══ Supplied text

Dealing with epilepsy · Not too personal

World Economic Forum, epilepsy and dealing with it

I was reading this morning one of David Nabarro’s reflections: HERE. It’s about chronic or non-communicable diseases, NCD’s in the eyes of the WHO. I haven’t seen any mention about epilepsy anywhere so I decided to dig deeper.

As the World Economic Forum is taking place these days and the hot subject is the “middle class”, there are many mentions regarding health in the discussions. No mention of idiopathic diseases, neurological disorders and more like this.

I know that epilepsy is not as “cool” like HIV, cancer, diabetes, polio. But really, not even one mention?!?

Just to tell people the size of these disorders. According to the WHO, there are over 1 billion sufferers. Don’t believe me, read this 2007 report called “Neurological disorders: Public health challenges“.

And, as a person with epilepsy, I have just one thing to add: talk more about epilepsy -> there are 50 million people with epilepsy worldwide. Compared with “cool” neurological disorders such as dementia or Alzheimer, this is huge. The same report says that there are 24 million people diagnosed with Alzheimer or other forms of dementia, so..less than 50%.

════
══ Material supplied

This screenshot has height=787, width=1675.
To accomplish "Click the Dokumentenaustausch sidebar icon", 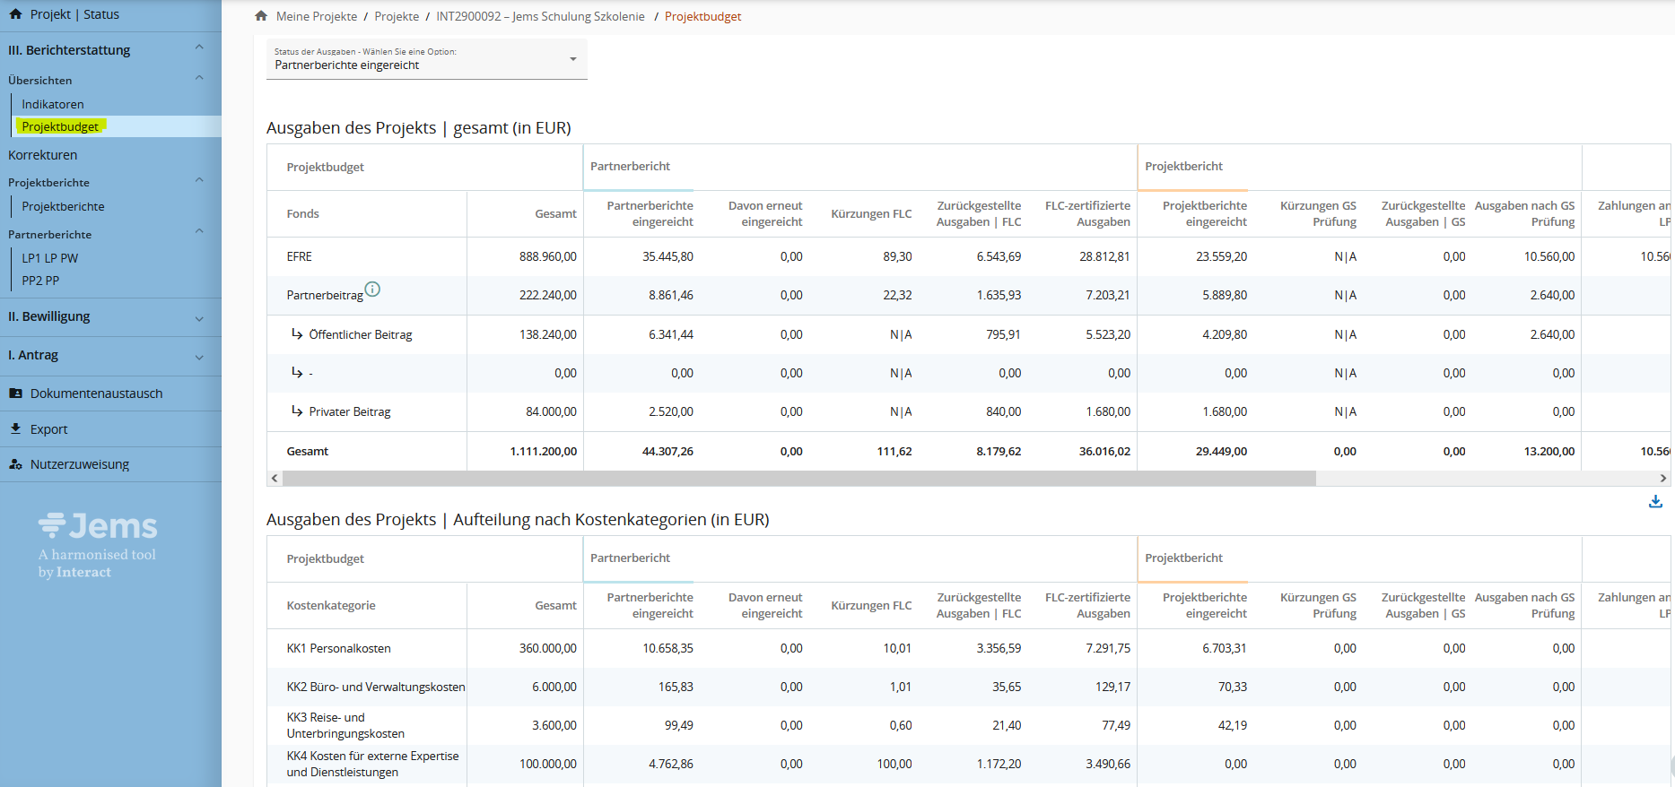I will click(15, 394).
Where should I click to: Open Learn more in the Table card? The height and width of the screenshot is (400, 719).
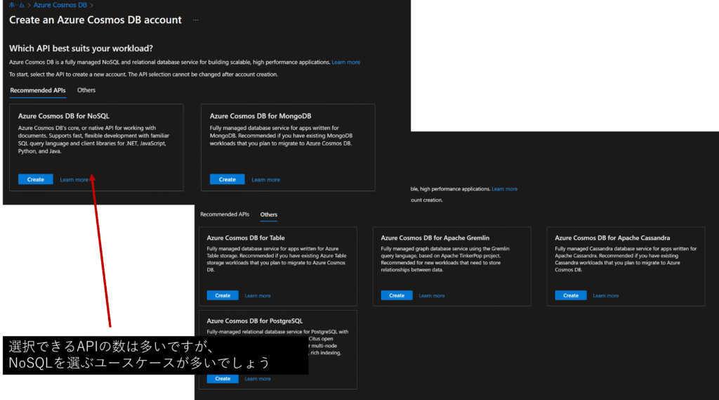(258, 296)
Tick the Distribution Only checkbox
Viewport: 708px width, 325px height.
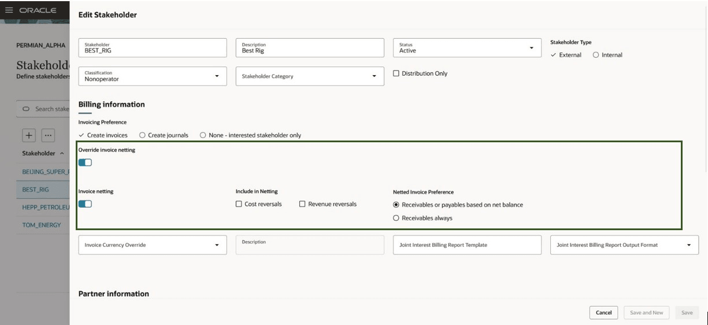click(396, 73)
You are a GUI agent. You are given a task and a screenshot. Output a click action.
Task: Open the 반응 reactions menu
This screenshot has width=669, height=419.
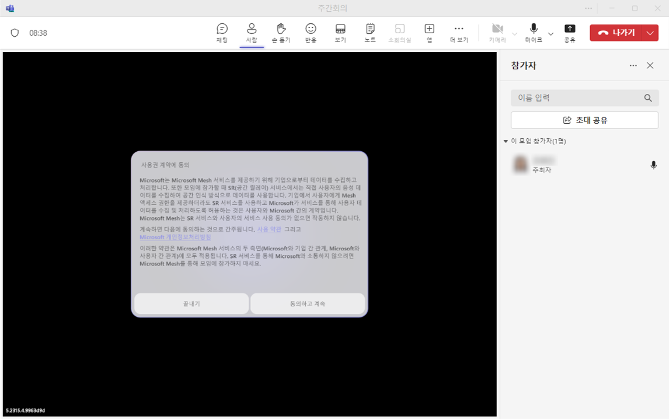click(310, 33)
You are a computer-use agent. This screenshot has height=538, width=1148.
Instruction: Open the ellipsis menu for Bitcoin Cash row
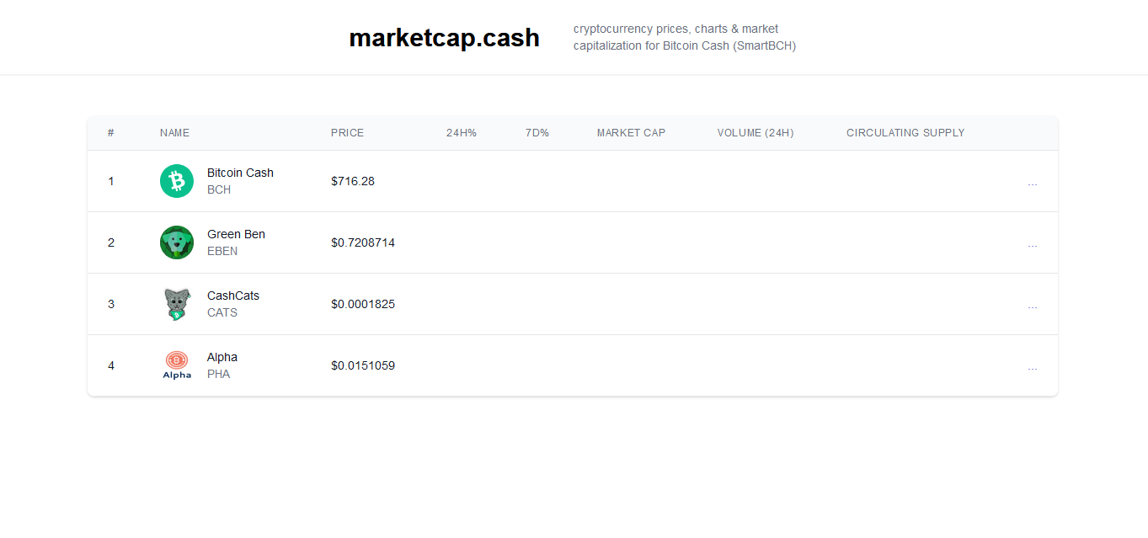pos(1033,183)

════
══ Material supplied

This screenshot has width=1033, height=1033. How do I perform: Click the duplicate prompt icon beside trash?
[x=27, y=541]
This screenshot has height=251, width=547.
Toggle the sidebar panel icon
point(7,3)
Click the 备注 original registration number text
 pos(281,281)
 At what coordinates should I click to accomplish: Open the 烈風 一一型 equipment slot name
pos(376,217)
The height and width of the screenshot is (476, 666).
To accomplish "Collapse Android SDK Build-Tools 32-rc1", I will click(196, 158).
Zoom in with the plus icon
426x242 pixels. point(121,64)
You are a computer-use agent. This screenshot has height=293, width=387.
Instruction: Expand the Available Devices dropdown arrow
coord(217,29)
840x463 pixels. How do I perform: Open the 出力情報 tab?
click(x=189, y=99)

════

● **Exercises**
a – Answer these from the epilepsy post:
(i) Whose reflections was the writer reading that morning?
(ii) According to the WHO, how many people suffer from neurological disorders?
(iii) How many people does the report say are diagnosed with Alzheimer or other forms of dementia?
b – Continue the post about epilepsy from the point where it stops.

● **Activity answers**
a –
(i) David Nabarro's
(ii) Over 1 billion
(iii) 24 million

b –
The World Economic Forum weighs in, as it should, the economic costs from AEDs to impact on the health system and so on. The same report says that, in Europe alone, the annual cost of neurological disorders was, in 2004, of 139 billion Euros. To show this cost in another light:

-> Cost of neurological disorders in Europe: 139 billion Euros (2004);

-> EU budget (2015): 145 billion Euros;

-> Germany budget (revenues): 1.7 trillion Euros (2014) – highest in Europe;

-> Romania budget (revenues): 59.6 billion Euros (2014);

-> Switzerland budget (revenues): 231 billion Euros (2014);

So, compared to all these, should the World Economic Forum talk about epilepsy or not?